__TASK TO CARRY OUT__:
Please give back, exactly as written, the lines from the line with "Given: Click Switch to Shared Content" to the line with "Where should I" in the listing below, leaving out all pictures.

__RECORDS__:
◆ ◆ ◆ ◆ ◆ ◆ ◆

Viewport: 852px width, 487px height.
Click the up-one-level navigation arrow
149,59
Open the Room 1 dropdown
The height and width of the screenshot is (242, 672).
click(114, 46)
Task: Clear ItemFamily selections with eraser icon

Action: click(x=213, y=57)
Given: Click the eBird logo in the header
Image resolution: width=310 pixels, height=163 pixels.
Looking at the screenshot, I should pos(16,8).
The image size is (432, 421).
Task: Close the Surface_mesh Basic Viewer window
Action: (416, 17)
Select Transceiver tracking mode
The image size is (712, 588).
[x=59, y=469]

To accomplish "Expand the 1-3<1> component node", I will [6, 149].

◆ ◆ ◆ ◆ ◆ ◆ ◆

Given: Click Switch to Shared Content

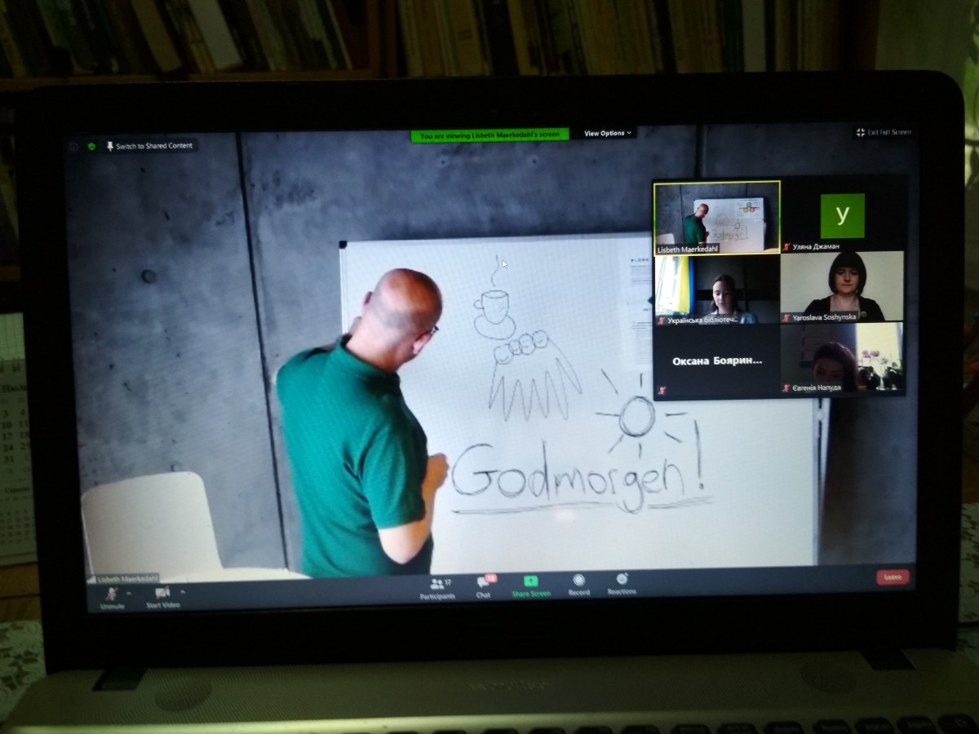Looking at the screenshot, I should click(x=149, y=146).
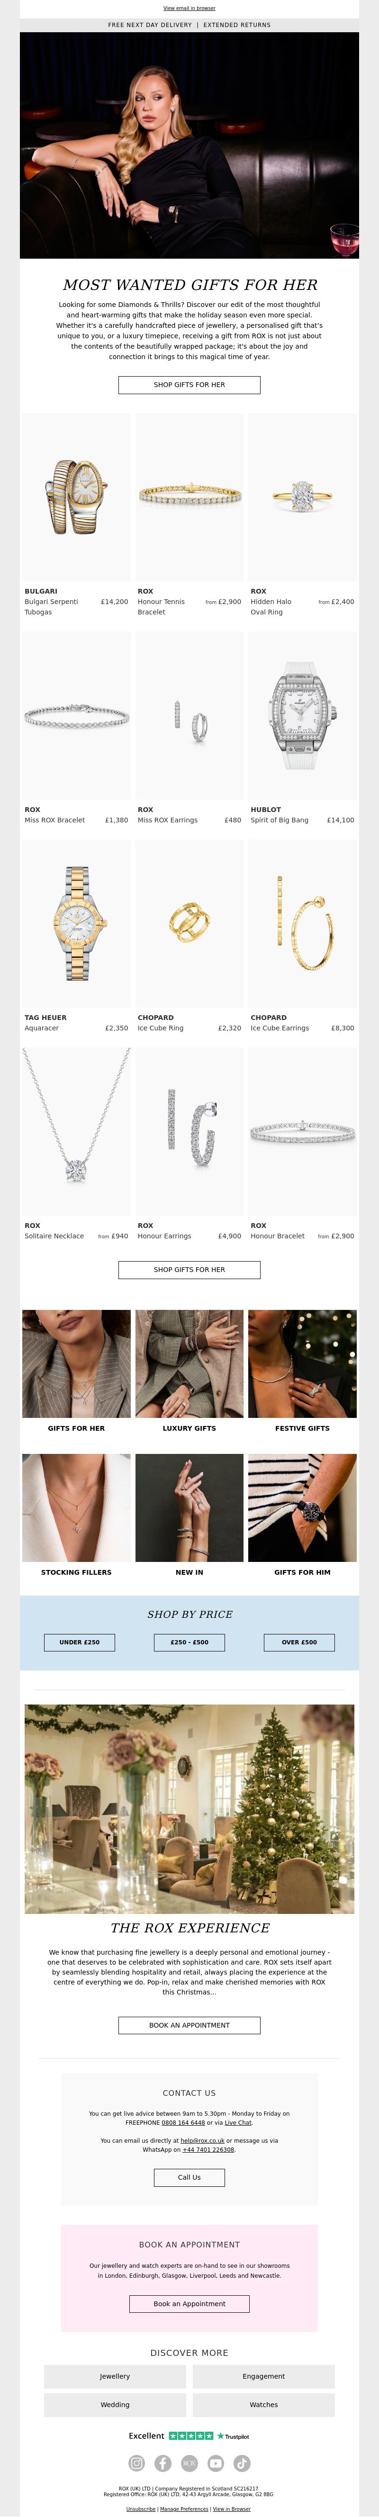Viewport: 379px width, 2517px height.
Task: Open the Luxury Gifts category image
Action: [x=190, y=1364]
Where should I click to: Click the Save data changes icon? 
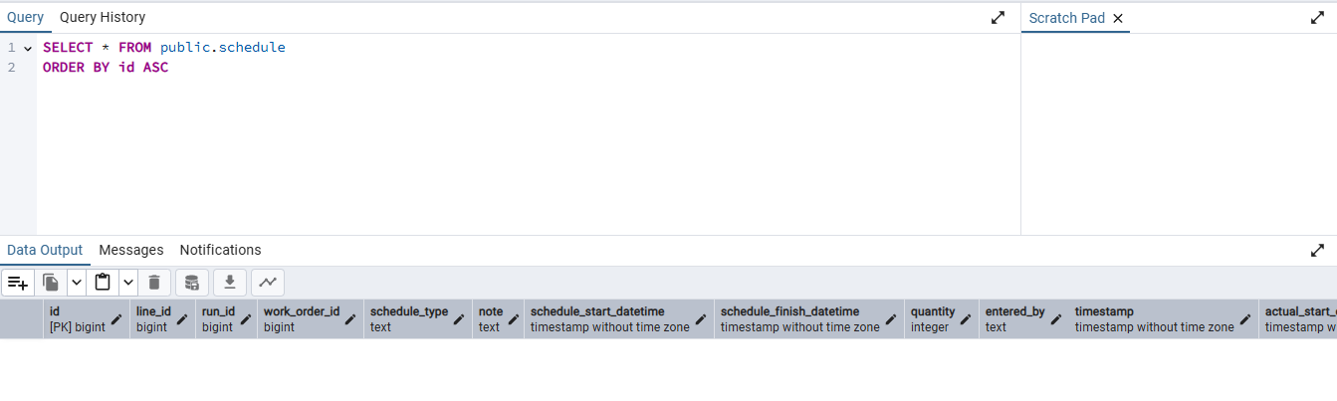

◆ ◆ ◆ ◆ ◆ ◆ ◆

__OUTPUT OF THE TASK__:
Given: Click Switch to Shared Content

Looking at the screenshot, I should click(x=149, y=146).
Viewport: 379px width, 2517px height.
Task: Open the Luxury Gifts category image
Action: [x=190, y=1364]
Where should I click to: Click the Save data changes icon? 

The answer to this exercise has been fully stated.